One of the sad things we learn quickly when we meet patients is that they feel they’re not deserving of the support that they’re receiving.

JG: Are your clients grateful and appreciative of the care that your team provides?

ND: Most definitely. Every day working with this population is truly a privilege, an honour, a gift that just keeps on giving not just to us, but obviously to the clients and the patients who themselves feel so grateful for the support they’re receiving. And often, society has kind of said, Well, these are folks who didn’t care about themselves or they did it to themselves. I’ve never met a patient where that’s actually true. There’s often – [no] always – structural socio-economic determinants that have contributed to a person’s place in society and where they are today. Sure, have some of our patients made bad decisions from time to time? For sure, absolutely, but never in isolation. So we do find when we break through some of those barriers around stigma and discrimination that the population is very grateful, and it’s an honour and a pleasure to work with them.

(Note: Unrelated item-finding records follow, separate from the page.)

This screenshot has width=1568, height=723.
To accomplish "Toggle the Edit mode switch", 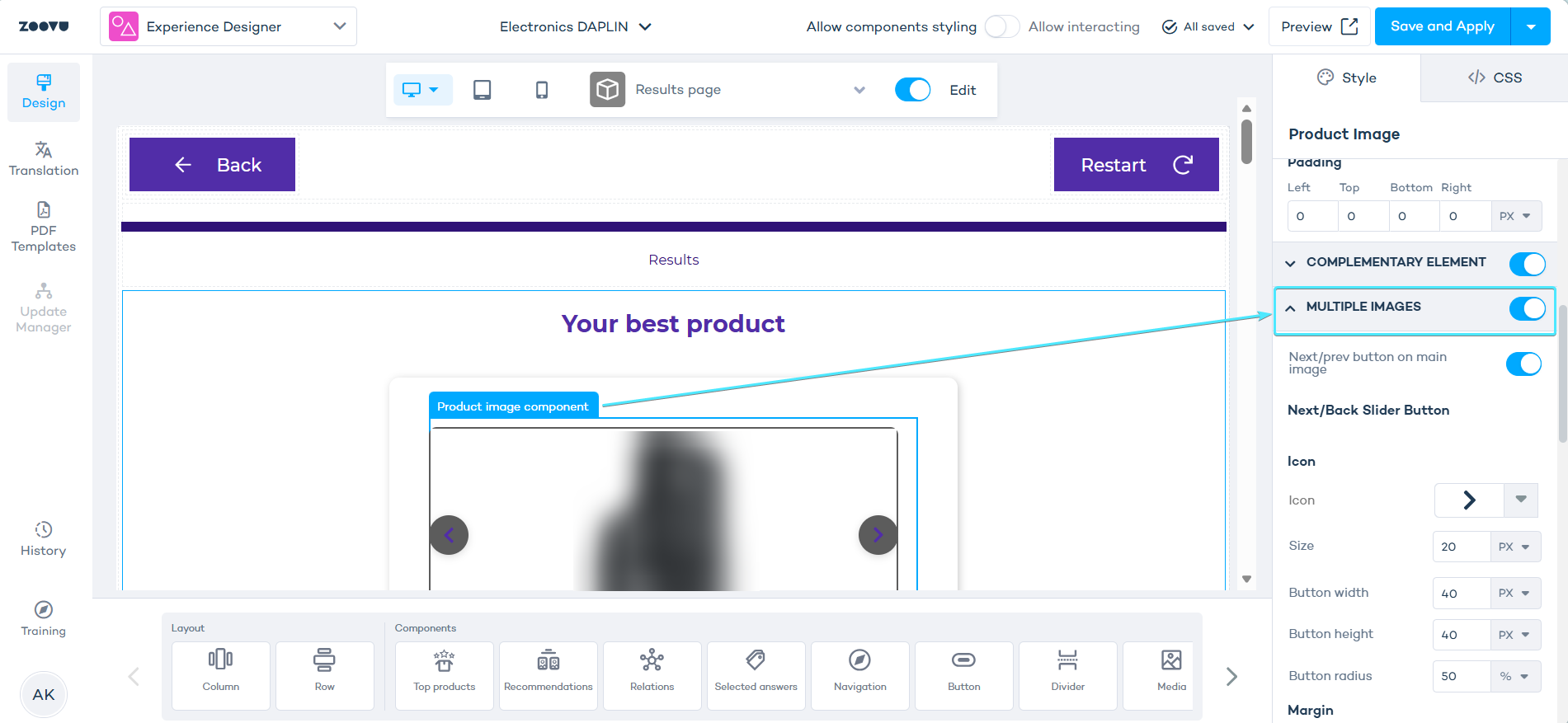I will (912, 90).
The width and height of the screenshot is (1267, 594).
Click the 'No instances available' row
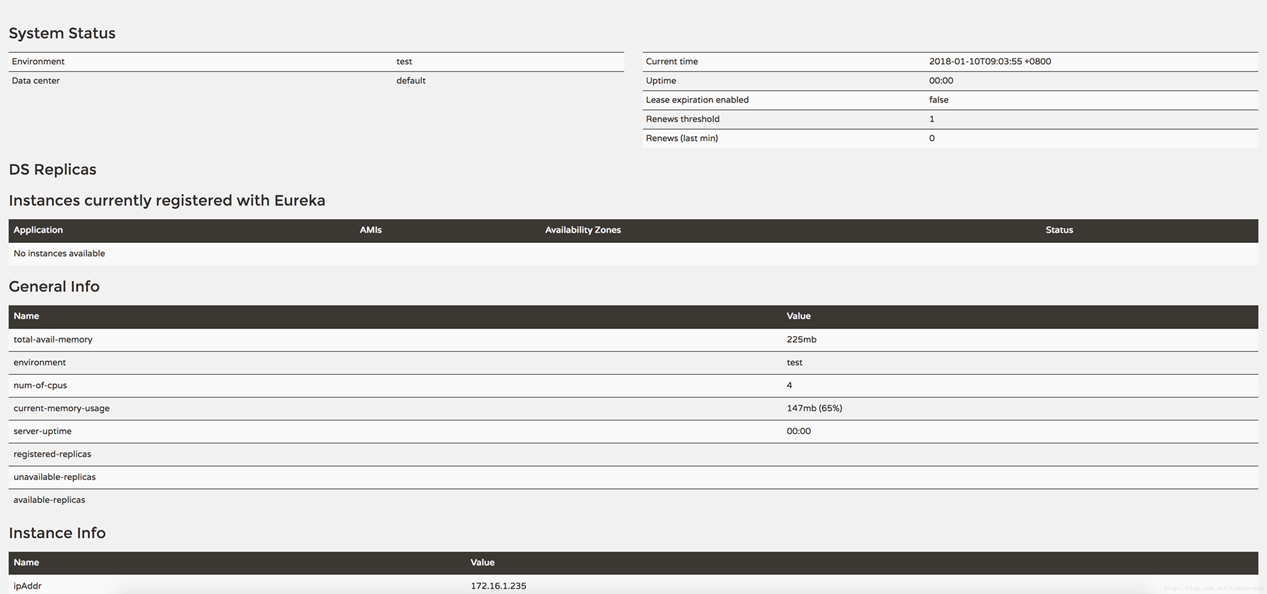click(x=59, y=254)
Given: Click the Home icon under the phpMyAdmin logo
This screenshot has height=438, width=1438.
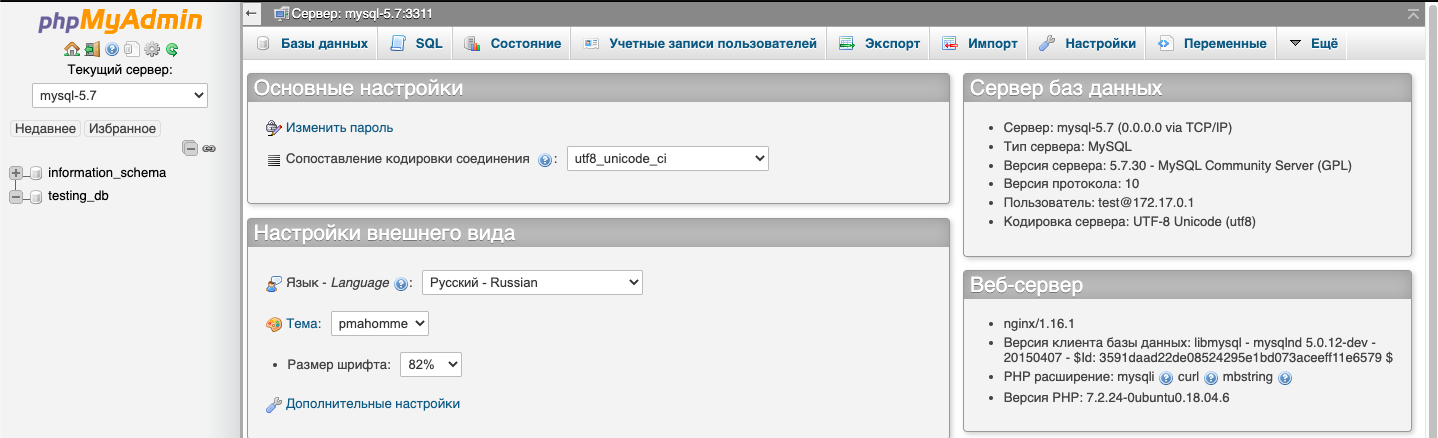Looking at the screenshot, I should [72, 49].
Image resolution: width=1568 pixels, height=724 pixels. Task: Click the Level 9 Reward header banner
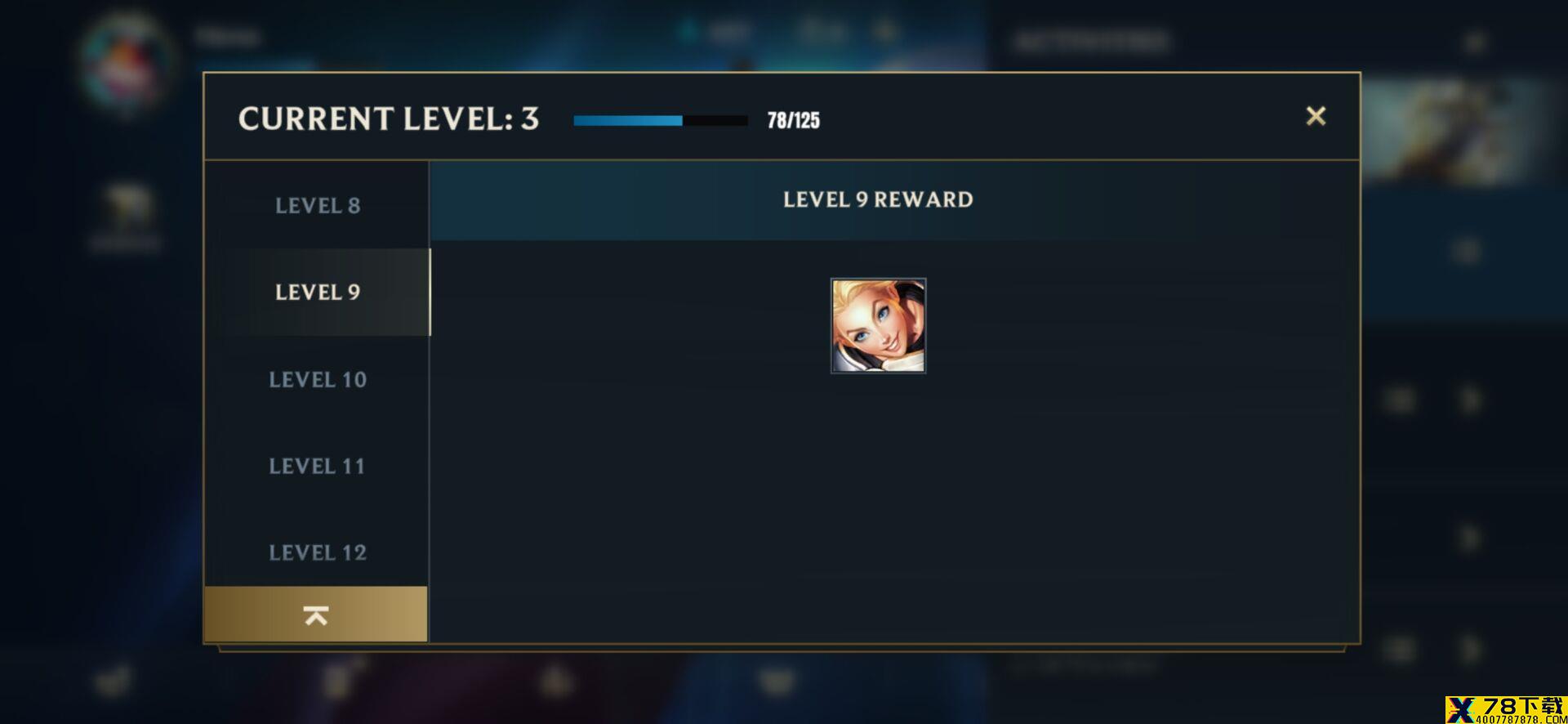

JG: What are some common elements of providing palliative care to someone who is homeless or street-involved or anyone who is terminally ill?

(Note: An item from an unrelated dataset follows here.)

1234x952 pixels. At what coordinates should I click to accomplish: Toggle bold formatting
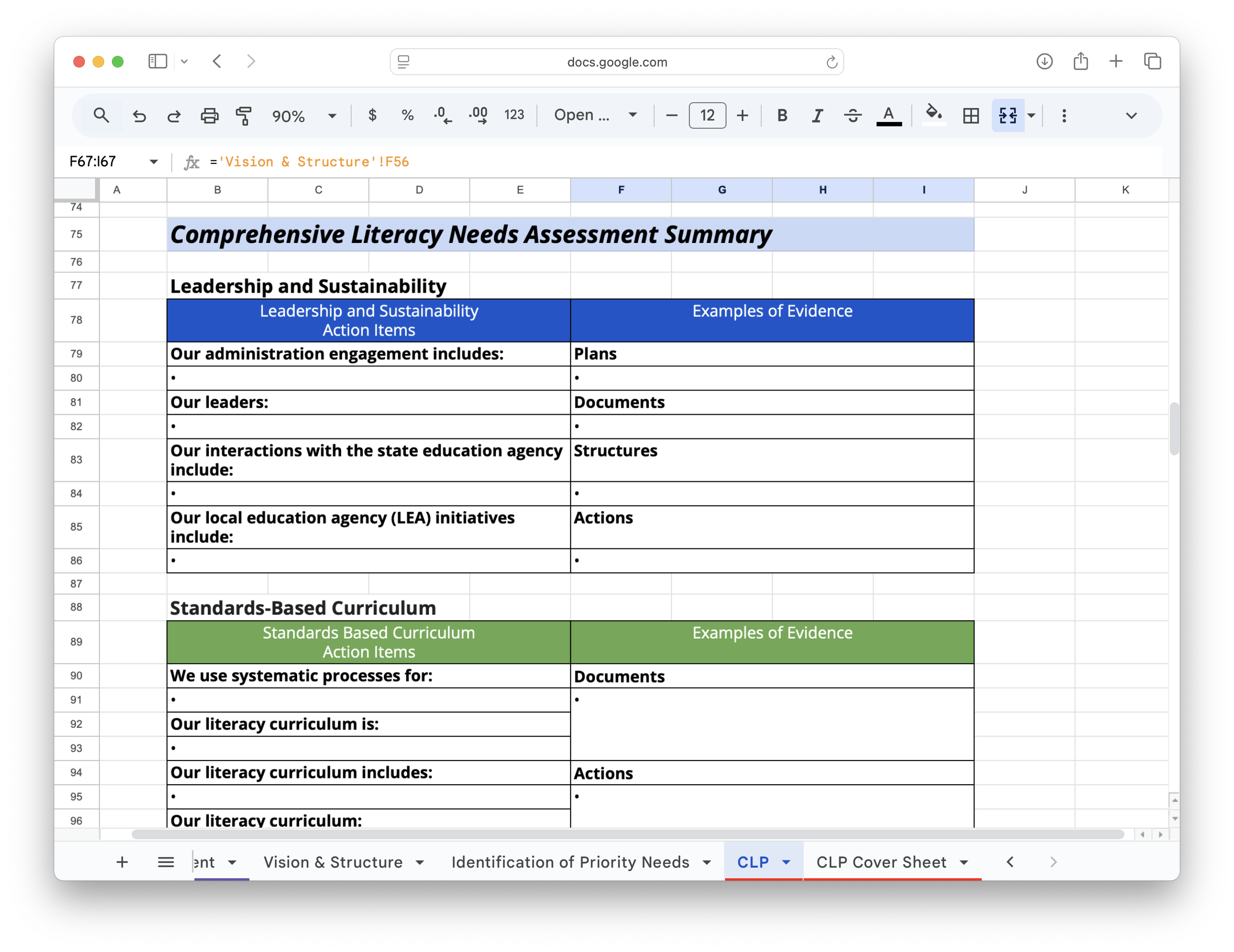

ND: The elements are not that different from supporting housed Canadians. There are still pain and symptoms. They’re sometimes more complicated, sometimes the pain is not physical pain, it’s emotional pain, it’s trauma, it’s discrimination, it’s racism, it’s oppression, and that’s the kind of pain we’re dealing with. The same resources are needed, it’s just the resources that have been kind of defined for the housed population need to be reworked, refitted, so they can work in a boarding house, a shelter, on the streets, whatever that might mean. And the loss and the grief that people experience during their dying process, those psycho-social concerns that we see among housed Canadians, are very similar in this population, just often associated with mental health, with addictions, with colonial histories in some cases, and it’s a bit more complicated. So, really, the issues are the same, our approach might need to be different. And that’s the customized approach for a population that needs that little bit of support to get to the same level of well-being as other housed Canadians. Equity is the name of the game.

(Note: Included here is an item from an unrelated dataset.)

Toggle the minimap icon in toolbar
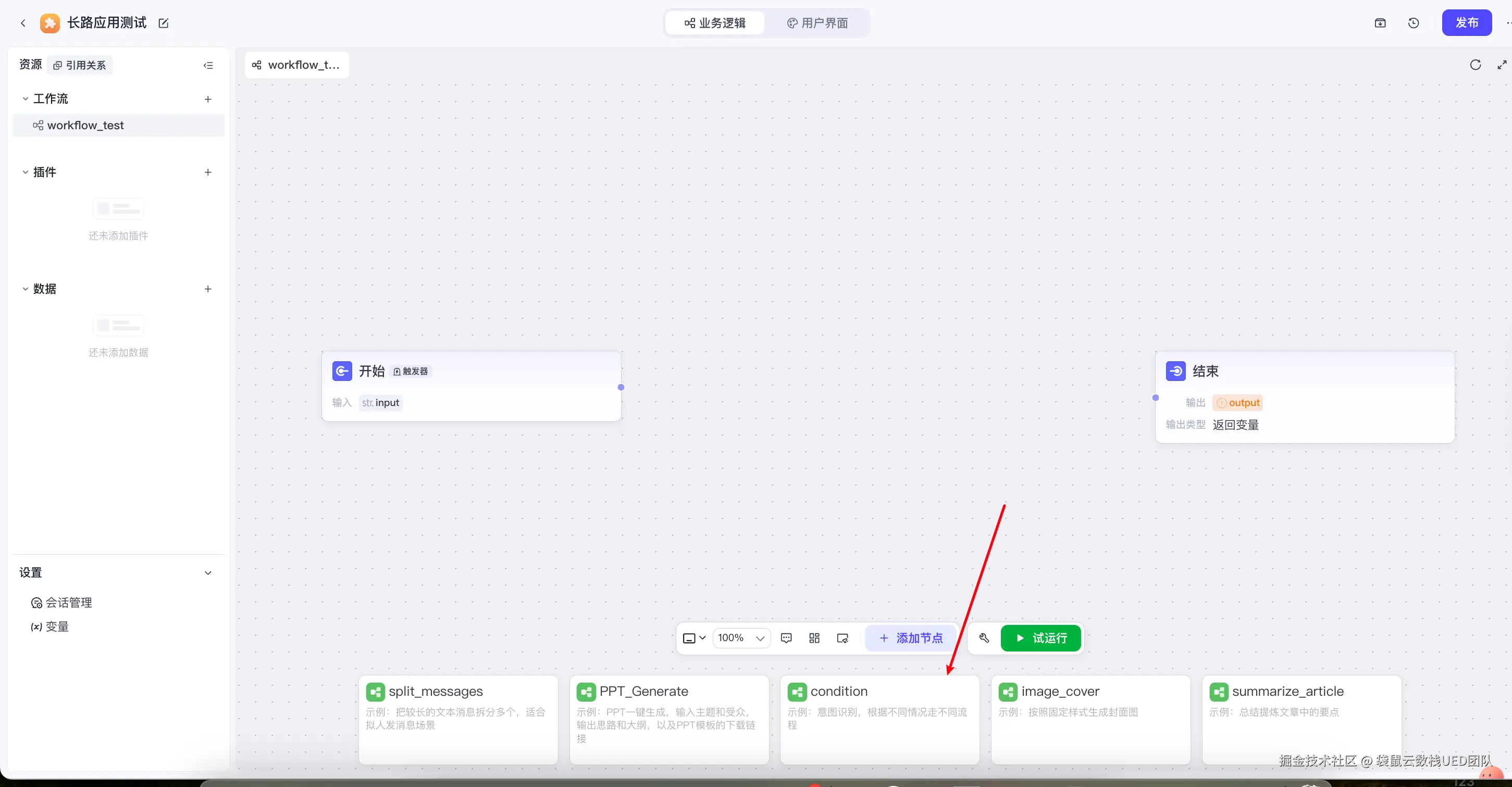 842,638
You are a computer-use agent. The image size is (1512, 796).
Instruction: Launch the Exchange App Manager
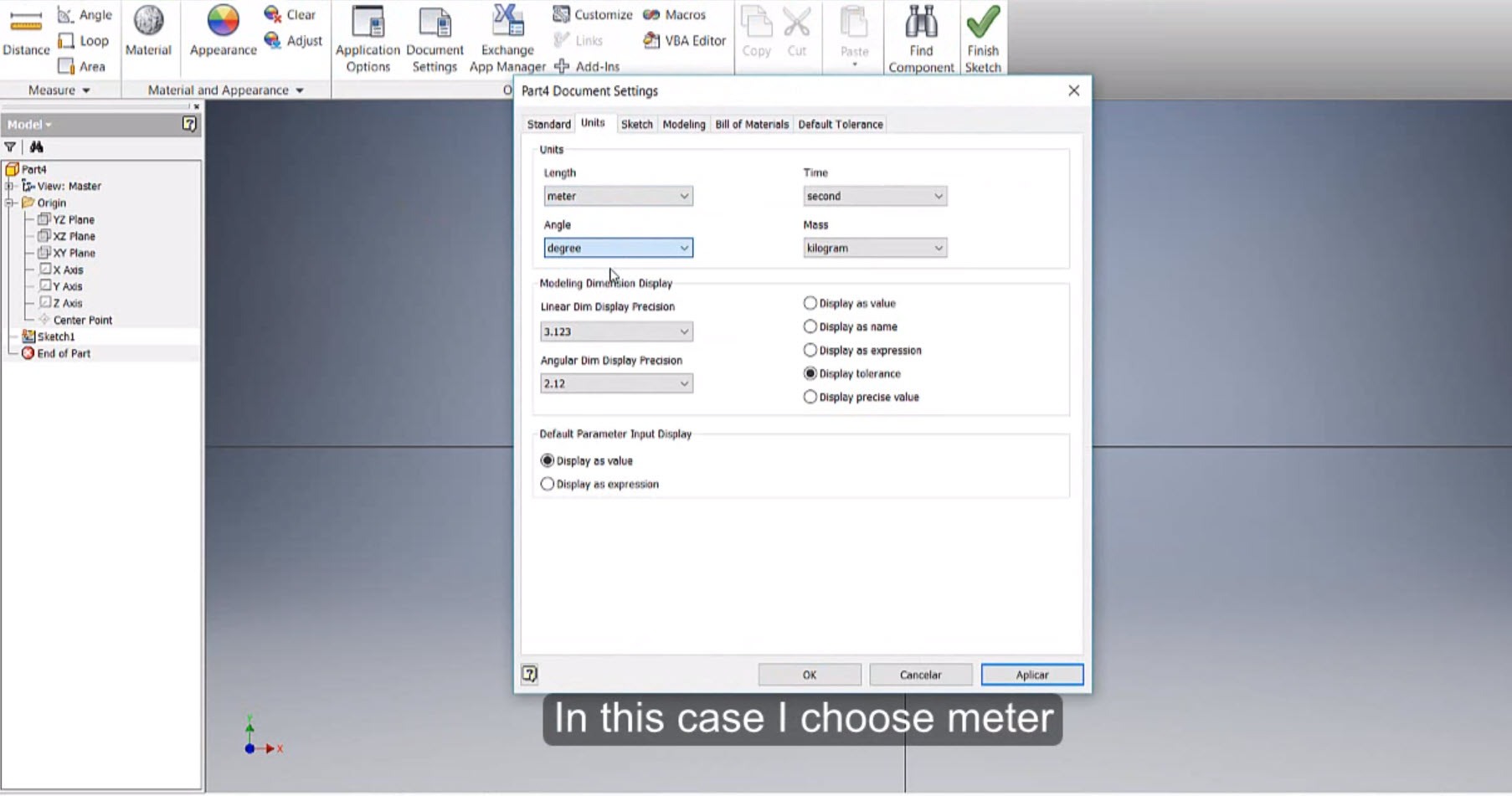click(506, 38)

Speaking about young adults who may be interested in becoming involved in frontline care, Dr. Dosani encouraged them to approach this service with humility, aware of the power imbalance that exists. He recommended volunteer training, like the training offered at Hospice Toronto. After telling the story of a volunteer who reached out to connect with a dying man, Dr. Dosani ended the interview with these words:

At the end of the day, that’s what it’s all about, a compassionate community. Because that’s what really is the focus and goal of the work we’re trying to do, to showcase that everybody deserves dignity as they approach end of life and deal with disease.

Discussion questions:

  1. Dosani mentions emotional pain, loss and grief, and psycho-social concerns at the end of life. Sometimes as Christians, we’d like to think we have the answer for every question or concern. Loss and grief may not require answers, but they almost always require compassion and support. How can you resist offering “easy” answers and offer practical help instead?
  2. Dosani talks about an approach of humility. Read and consider Philippians 2:3-11. Why is humility so important? How can we follow Jesus’ example in this area?
  3. What does it mean to be a compassionate community where you live? Who needs compassion?
  4. In what ways could you, your family or your church show compassion? What are the barriers to becoming a compassionate community? What changes are possible? Where do you think God may be leading in this area?